Bahkan ketika tiba di rumah kemarin sore, aku langsung masuk ke kamar tanpa menyapa mama. Aku pun mengabaikan ajakan makan malam darinya, malah memilih bersembunyi di kamar seraya memegang erat selimut dan mengeluarkan semua kesedihanku.

Hingga suara mama yang menjerit memanggil namaku, saat aku tak sadar membuat ranjangku dan isi kamarku melayang di udara, menyadarkanku. Aku ingat, aku memandang sepasang mata biru di cermin yang kubuat melayang di hadapanku.

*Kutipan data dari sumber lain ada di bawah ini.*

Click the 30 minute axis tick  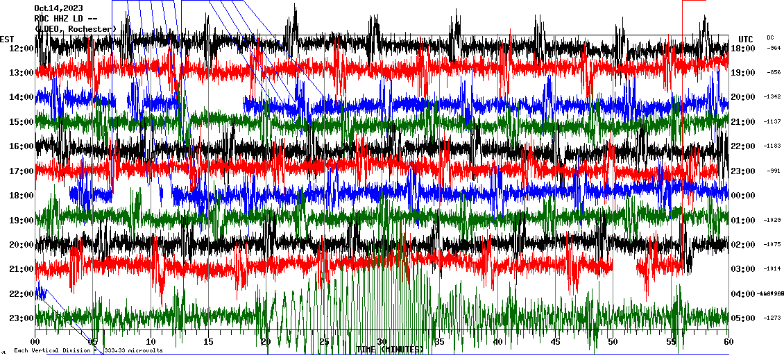pos(382,342)
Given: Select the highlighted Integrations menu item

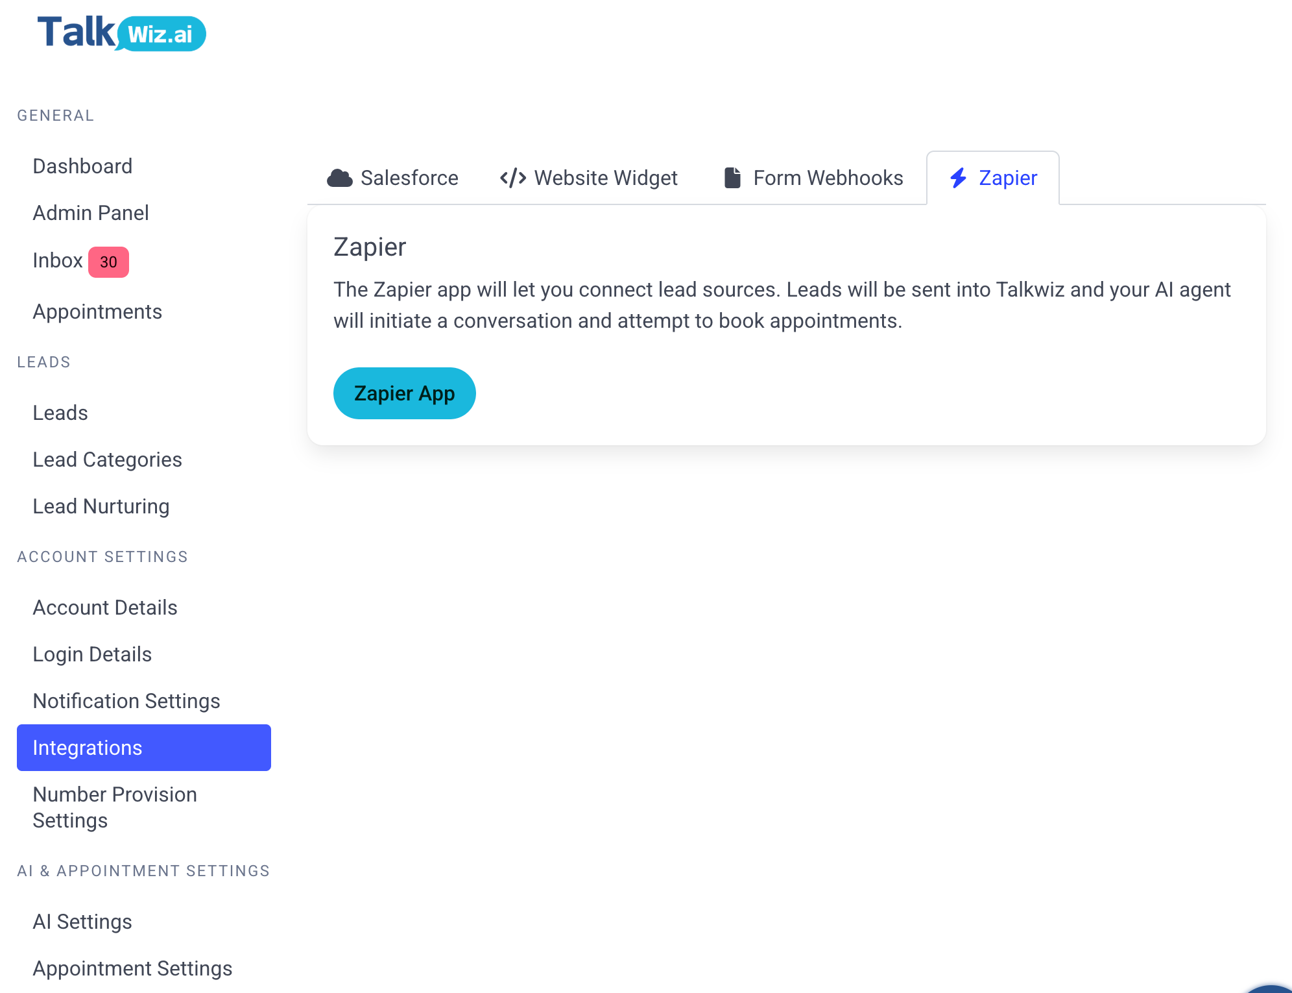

Aku menjerit seketika itu seraya mengibas ke arah kaca itu hingga membentur dinding dan pecah terjatuh. Aku memejamkan netra. Seketika semua benda berjatuhan. Termasuk ranjangku yang terhempas ke lantai.

Masih kuingat, mama memeluk diriku yang berkali-kali bertanya 'Makhluk apakah aku, Mama?' padanya sambil menangis. Wanita itu tak mampu menjawab, selain hanya terus mendekapku erat.

Aku menghela napas mengingat kejadian itu. Mama benar. Aku harus belajar lebih keras untuk mengendalikan kekuatanku.

"Dari wajahmu aku bisa menyimpulkan ... ada sesuatu yang sedang kau pikirkan."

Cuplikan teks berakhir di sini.